> **Supplied records**
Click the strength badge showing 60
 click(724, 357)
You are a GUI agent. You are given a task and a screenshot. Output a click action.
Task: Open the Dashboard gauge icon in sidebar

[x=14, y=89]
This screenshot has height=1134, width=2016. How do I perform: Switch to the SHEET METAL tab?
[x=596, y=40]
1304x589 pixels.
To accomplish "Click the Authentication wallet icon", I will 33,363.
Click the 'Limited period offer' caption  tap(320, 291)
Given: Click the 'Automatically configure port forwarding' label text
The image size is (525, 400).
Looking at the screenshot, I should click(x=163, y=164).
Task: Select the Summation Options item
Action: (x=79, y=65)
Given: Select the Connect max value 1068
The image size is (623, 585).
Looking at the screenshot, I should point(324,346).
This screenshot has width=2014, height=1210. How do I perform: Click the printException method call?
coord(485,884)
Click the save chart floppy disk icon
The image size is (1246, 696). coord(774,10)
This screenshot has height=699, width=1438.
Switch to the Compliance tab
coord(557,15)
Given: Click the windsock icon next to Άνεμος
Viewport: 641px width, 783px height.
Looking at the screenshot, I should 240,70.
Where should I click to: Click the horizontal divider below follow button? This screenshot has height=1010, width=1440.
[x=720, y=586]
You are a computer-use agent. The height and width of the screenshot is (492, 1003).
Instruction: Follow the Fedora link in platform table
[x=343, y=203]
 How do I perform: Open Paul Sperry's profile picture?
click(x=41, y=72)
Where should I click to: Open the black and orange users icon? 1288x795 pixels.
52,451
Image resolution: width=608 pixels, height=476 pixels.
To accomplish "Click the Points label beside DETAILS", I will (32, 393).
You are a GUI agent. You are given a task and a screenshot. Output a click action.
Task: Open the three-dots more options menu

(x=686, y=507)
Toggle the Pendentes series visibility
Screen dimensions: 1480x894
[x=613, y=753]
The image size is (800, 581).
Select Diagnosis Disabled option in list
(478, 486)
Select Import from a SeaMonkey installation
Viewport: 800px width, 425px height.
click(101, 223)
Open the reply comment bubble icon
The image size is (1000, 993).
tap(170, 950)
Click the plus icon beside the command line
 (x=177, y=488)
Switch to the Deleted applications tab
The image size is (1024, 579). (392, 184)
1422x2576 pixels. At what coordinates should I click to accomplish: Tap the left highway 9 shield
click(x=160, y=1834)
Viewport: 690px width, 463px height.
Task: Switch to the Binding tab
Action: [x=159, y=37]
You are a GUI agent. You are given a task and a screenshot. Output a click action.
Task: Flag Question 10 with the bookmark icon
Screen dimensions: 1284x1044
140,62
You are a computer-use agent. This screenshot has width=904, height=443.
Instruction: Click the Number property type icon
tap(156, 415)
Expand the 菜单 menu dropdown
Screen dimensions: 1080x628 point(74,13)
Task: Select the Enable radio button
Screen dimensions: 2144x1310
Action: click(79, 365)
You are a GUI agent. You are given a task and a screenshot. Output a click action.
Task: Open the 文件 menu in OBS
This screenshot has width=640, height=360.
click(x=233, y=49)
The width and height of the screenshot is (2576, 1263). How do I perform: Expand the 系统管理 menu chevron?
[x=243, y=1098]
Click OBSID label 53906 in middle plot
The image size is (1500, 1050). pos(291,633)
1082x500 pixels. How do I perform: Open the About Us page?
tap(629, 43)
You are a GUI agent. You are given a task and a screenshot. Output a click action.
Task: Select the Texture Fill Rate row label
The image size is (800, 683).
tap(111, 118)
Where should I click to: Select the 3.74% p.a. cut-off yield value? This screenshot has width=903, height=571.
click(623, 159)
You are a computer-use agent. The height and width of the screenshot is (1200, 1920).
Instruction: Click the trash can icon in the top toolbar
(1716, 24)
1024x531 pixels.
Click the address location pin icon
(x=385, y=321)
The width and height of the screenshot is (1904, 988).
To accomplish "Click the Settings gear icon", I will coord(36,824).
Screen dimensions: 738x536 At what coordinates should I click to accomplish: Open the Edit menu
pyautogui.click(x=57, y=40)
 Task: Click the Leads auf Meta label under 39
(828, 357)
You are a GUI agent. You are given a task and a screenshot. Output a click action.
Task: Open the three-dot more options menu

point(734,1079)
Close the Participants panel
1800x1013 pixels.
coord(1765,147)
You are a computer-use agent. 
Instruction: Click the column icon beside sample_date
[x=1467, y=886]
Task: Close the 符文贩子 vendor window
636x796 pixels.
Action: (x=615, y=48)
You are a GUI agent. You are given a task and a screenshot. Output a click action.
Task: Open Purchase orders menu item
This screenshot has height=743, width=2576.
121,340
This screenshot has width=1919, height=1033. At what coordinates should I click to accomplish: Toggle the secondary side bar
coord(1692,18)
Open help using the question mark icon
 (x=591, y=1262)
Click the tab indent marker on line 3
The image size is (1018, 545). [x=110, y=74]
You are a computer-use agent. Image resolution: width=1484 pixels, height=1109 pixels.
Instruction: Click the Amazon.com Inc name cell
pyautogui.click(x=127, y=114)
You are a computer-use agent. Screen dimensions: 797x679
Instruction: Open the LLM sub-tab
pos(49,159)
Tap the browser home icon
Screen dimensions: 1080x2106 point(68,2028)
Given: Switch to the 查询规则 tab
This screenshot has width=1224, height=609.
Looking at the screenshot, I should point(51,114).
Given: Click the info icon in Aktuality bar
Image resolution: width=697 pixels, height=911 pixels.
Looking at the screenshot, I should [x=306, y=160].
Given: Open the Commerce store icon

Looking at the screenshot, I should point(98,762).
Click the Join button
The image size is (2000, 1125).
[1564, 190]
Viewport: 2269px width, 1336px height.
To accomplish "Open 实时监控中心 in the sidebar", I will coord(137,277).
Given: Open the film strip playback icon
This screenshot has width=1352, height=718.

> **Exercise goal**
Locate each line in the items above that contains the string "value", and copy every such line.

> **Answer below**
Given: Select the Connect max value 1068
Where should I click to: Select the 3.74% p.a. cut-off yield value? This screenshot has width=903, height=571.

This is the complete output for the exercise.